Friday, June 12, 2015
‘Fracking’ Linked to Low Birth Weight Babies
High-volume hydraulic fracturing – also known as “fracking” – allows access to large amounts of natural gas trapped in shale deposits. Natural gas wells using this method are increasingly common in the United States. For example, the number of these types of wells in Pennsylvania’s Marcellus Shale rose from 44 in 2007 to more than 2,800 in 2010, the researchers pointed out.
In this study, University of Pittsburgh researchers analyzed the birth records of more than 15,400 babies born in Pennsylvania’s Washington, Westmoreland and Butler counties between 2007 and 2010.
Women who lived close to a high number of natural gas fracking sites were 34% more likely to have babies who were “small for gestational age” than mothers who did not live close to a large number of such wells, the study found.

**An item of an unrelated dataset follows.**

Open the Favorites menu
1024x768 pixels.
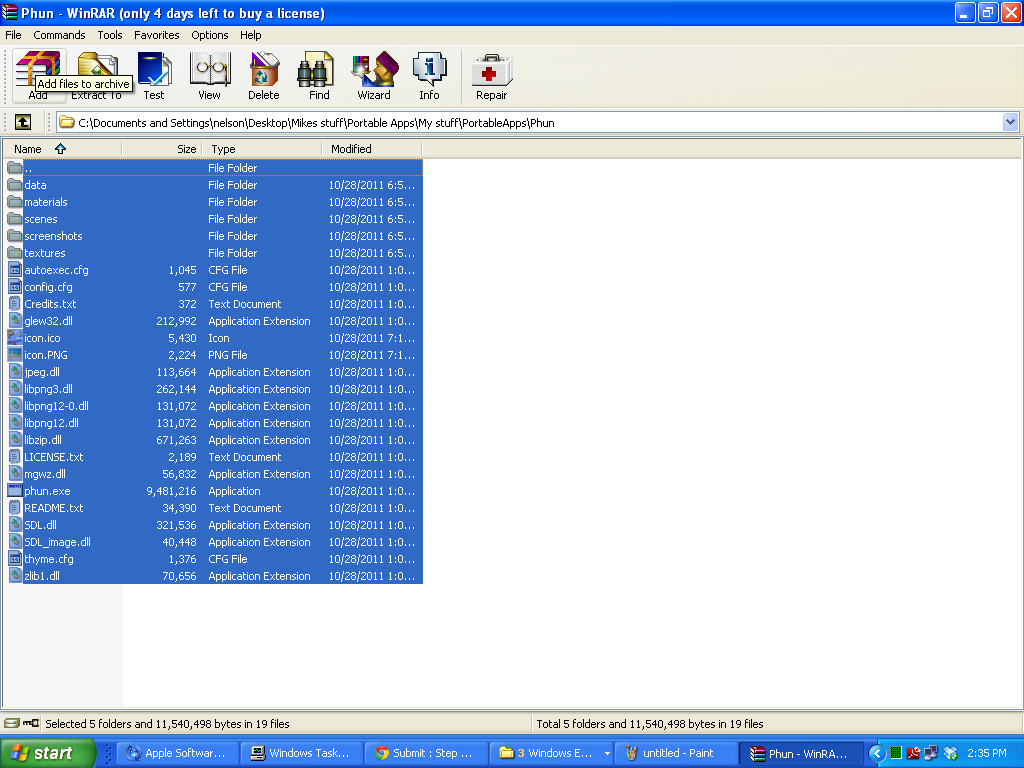coord(157,34)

The findings held true even after the researchers accounted for numerous factors that could affect a newborn’s weight, including whether a mother smoked, her race, age, education, prenatal care and whether she’d had previous children, as well as the baby’s gender.
The study, published online June 3 in the journal PLOS One, does not prove that living close to a high concentration of natural gas fracking sites caused lower birth weights, but does show the need for further investigation, the researchers said.
“These findings cannot be ignored. There is a clear need for studies in larger populations with better estimates of exposure and more in-depth medical records,” study co-author Bruce Pitt, chair of the University of Pittsburgh Graduate School of Public health’s Department of Environmental and Occupational Health, said in a university news release.
“Developing fetuses are particularly sensitive to the effects of environmental pollutants. We know that fine particulate air pollution, exposure to heavy metals and benzene, and maternal stress all are associated with lower birth weight,” Pitt said.
Fracking involves pumping water and up to 50 different toxic chemicals into the ground to force the natural gas out of shale in a hydraulic process. The process extends laterally rather than straight down like a conventional well. This results in widespread contamination of the water supply for miles around these fracking sites.
The need for energy independence for the US is obvious to all but at what cost? Do we jeopardize the health of the next generation in the process? North Dakota is being decimated by fracking. The decision in that state was purely financial as they were hit particularly hard by the economic hardships over the past several years.
The Bottom Line:
We have to find a safer way to produce energy and soon. I really believe the whole planet is in jeopardy. In the end, the planet will survive, we won’t.